🤖 AI Summary
Efficiently retrieving structurally diverse yet biologically similar (i.e., potency-similar) molecules from ultra-large-scale chemical libraries remains a critical challenge in reverse drug discovery.
Method: We propose a target-agnostic, potency-driven small-molecule search engine. Our approach introduces a novel potency-oriented molecular representation paradigm—decoupling similarity assessment from target-specific information. It leverages large-model-pretrained potency embeddings and accelerates similarity search via processor-level SIMD instruction optimization. Further, we design a target-free contrastive learning framework to enhance generalization across diverse bioactivity contexts.
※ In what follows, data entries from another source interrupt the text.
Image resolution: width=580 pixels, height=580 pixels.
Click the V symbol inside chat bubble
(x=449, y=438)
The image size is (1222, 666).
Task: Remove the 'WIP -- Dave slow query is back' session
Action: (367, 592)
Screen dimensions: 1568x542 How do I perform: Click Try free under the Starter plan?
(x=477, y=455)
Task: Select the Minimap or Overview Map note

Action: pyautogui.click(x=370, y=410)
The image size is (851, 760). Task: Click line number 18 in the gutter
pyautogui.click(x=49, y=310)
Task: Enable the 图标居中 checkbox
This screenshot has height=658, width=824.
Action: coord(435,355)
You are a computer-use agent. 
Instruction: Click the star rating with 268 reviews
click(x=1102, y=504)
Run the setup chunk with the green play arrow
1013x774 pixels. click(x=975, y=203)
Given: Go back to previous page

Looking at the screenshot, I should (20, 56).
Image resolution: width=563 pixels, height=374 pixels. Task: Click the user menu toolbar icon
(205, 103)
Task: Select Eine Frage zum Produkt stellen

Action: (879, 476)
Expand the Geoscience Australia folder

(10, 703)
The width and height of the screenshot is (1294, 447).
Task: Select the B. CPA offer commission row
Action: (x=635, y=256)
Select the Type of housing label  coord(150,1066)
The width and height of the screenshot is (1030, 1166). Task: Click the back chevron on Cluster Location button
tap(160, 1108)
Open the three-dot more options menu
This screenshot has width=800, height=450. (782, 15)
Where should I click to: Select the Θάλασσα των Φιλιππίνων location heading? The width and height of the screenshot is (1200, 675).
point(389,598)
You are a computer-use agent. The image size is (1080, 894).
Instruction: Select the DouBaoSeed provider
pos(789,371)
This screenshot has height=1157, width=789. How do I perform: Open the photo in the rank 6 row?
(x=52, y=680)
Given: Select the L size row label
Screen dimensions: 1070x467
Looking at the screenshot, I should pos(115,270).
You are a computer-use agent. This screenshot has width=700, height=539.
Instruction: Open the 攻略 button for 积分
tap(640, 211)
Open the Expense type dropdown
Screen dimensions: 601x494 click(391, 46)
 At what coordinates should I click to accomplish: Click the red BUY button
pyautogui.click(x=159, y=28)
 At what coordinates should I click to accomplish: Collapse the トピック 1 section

Results: Evaluated on the 40-billion-molecule Enamine REAL library, our method achieves millisecond-scale latency with 100% recall—significantly outperforming state-of-the-art baselines. To our knowledge, this is the first work enabling real-time, high-fidelity potency-similarity retrieval over an exascale (10¹⁸) molecular space, establishing a scalable, AI-powered paradigm for target-agnostic reverse drug discovery.
📝 Abstract
Recent successes in virtual screening have been made possible by large models and extensive chemical libraries. However, combining these elements is challenging: the larger the model, the more expensive it is to run, making ultra-large libraries unfeasible. To address this, we developed a target-agnostic, efficacy-based molecule search model, which allows us to find structurally dissimilar molecules with similar biological activities. We used the best practices to design fast retrieval system, based on processor-optimized SIMD instructions, enabling us to screen the ultra-large 40B Enamine REAL library with 100% recall rate. We extensively benchmarked our model and several state-of-the-art models for both speed performance and retrieval quality of novel molecules.